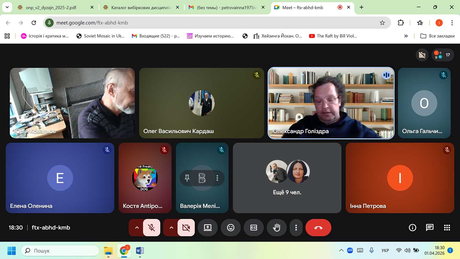
Task: Open the emoji reactions button
Action: 231,228
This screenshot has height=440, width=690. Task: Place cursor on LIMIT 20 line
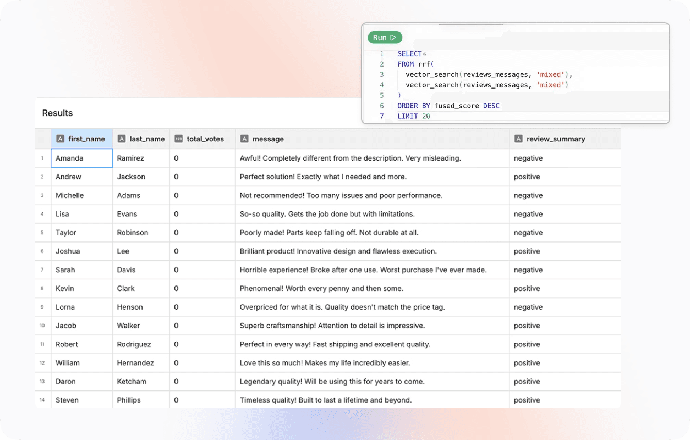tap(414, 116)
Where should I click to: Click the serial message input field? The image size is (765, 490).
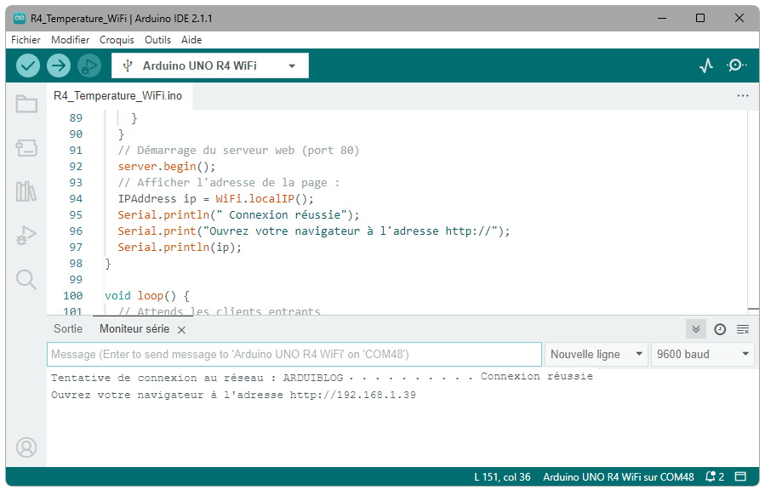294,354
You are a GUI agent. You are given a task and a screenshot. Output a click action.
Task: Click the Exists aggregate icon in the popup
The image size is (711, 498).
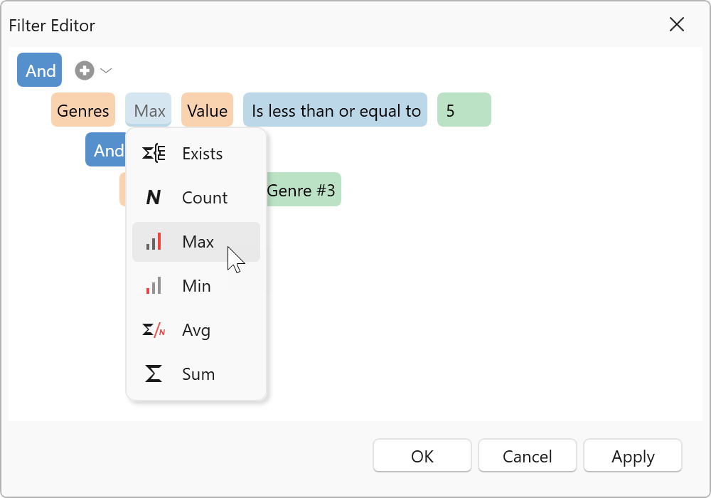click(x=152, y=153)
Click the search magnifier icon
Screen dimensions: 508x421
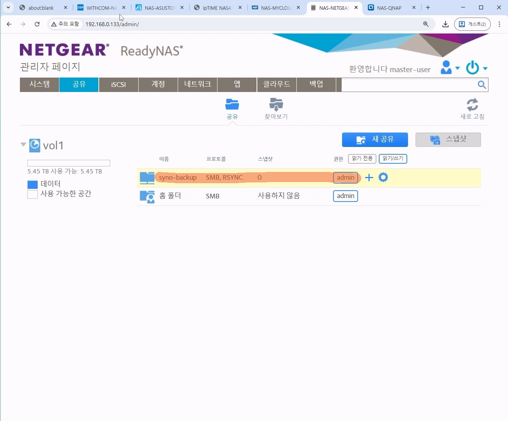[482, 85]
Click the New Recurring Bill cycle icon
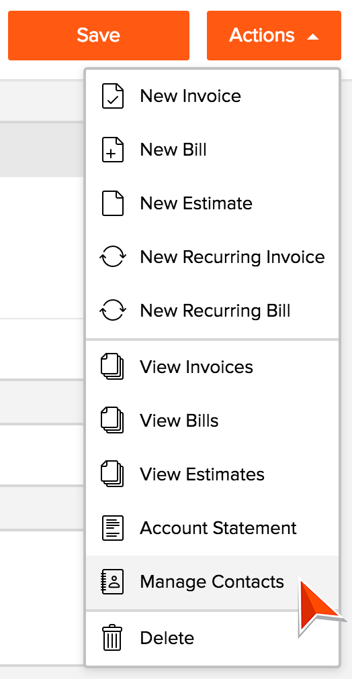 tap(113, 311)
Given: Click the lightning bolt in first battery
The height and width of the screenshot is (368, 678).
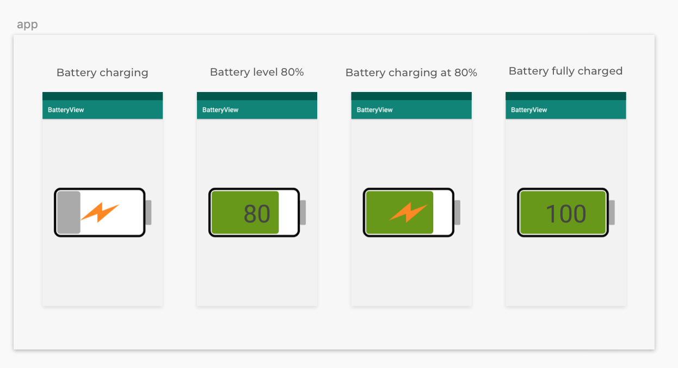Looking at the screenshot, I should point(100,212).
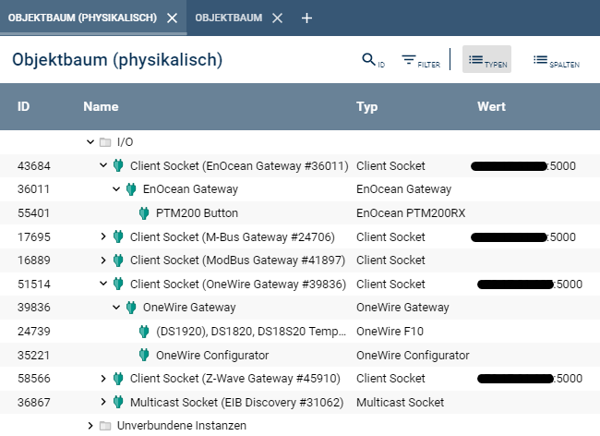Click the OneWire Configurator instance icon
600x436 pixels.
(144, 355)
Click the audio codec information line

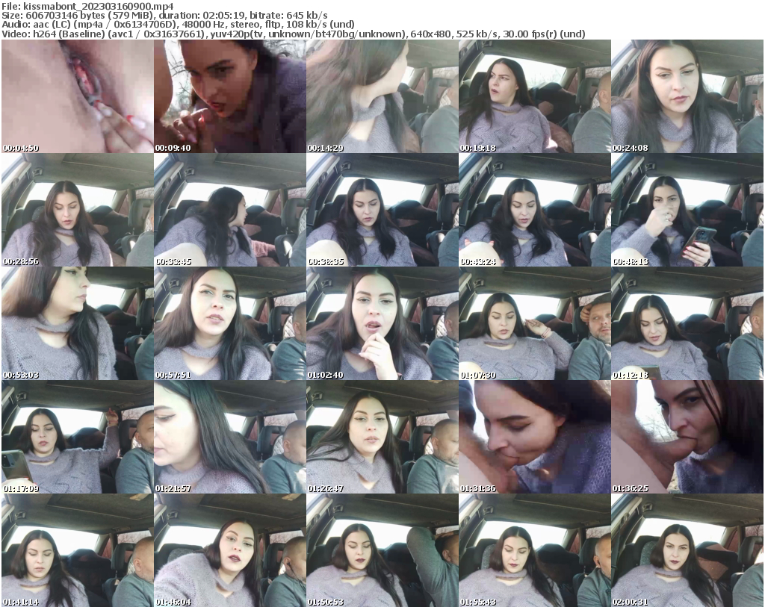pyautogui.click(x=179, y=25)
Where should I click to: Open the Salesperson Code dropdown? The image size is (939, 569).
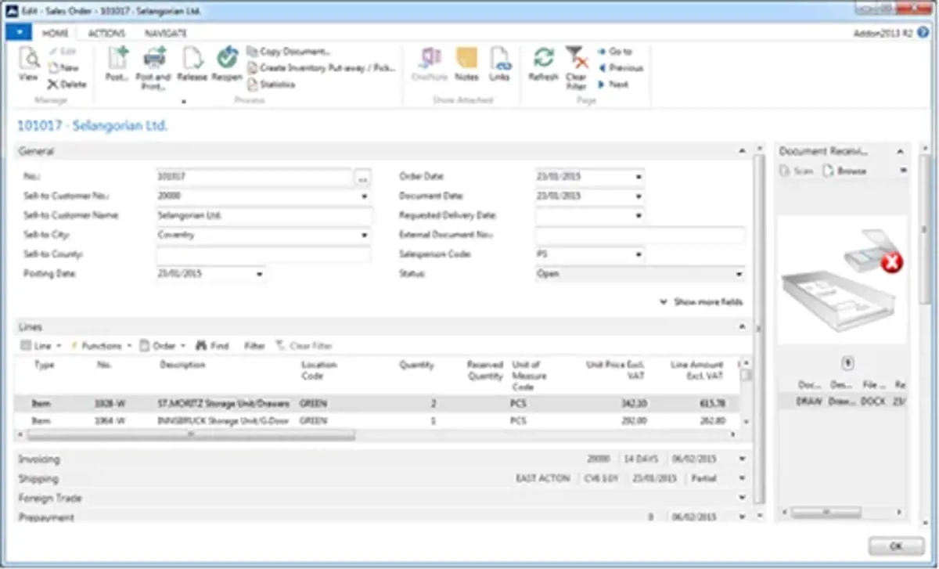639,254
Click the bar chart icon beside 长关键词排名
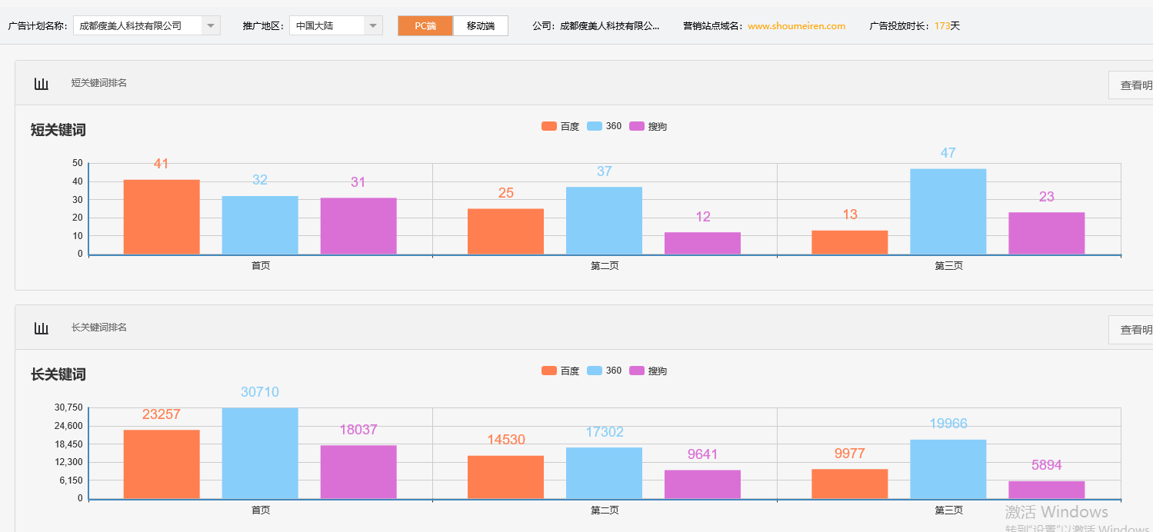This screenshot has width=1153, height=532. pos(41,327)
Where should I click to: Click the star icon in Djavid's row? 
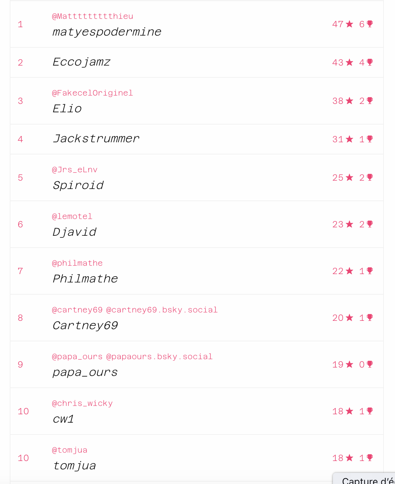click(349, 224)
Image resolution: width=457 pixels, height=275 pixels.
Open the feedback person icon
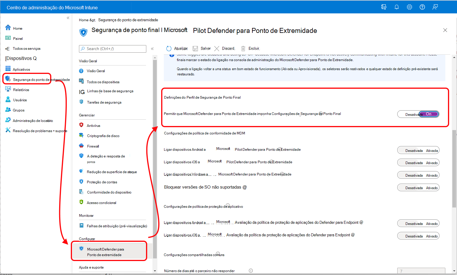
=====
TASK GOAL: In your output, include only the lines from the line containing "Click the search magnifier icon" through the last line of the material above, exactly as they appear, and leave out the pictures.

TASK RESULT:
Click the search magnifier icon
Screen dimensions: 508x421
[482, 85]
Click the New Recurring Bill cycle icon
 tap(113, 311)
Given: Click the lightning bolt in first battery
The height and width of the screenshot is (368, 678).
Looking at the screenshot, I should point(100,212).
Click the OneWire Configurator instance icon
600x436 pixels.
(144, 355)
Click the audio codec information line

pyautogui.click(x=179, y=25)
Where should I click to: Open the Salesperson Code dropdown? The image size is (939, 569).
639,254
Click the bar chart icon beside 长关键词排名
This screenshot has width=1153, height=532. pos(41,327)
Where should I click to: Click the star icon in Djavid's row? 
click(349, 224)
Image resolution: width=457 pixels, height=275 pixels.
Open the feedback person icon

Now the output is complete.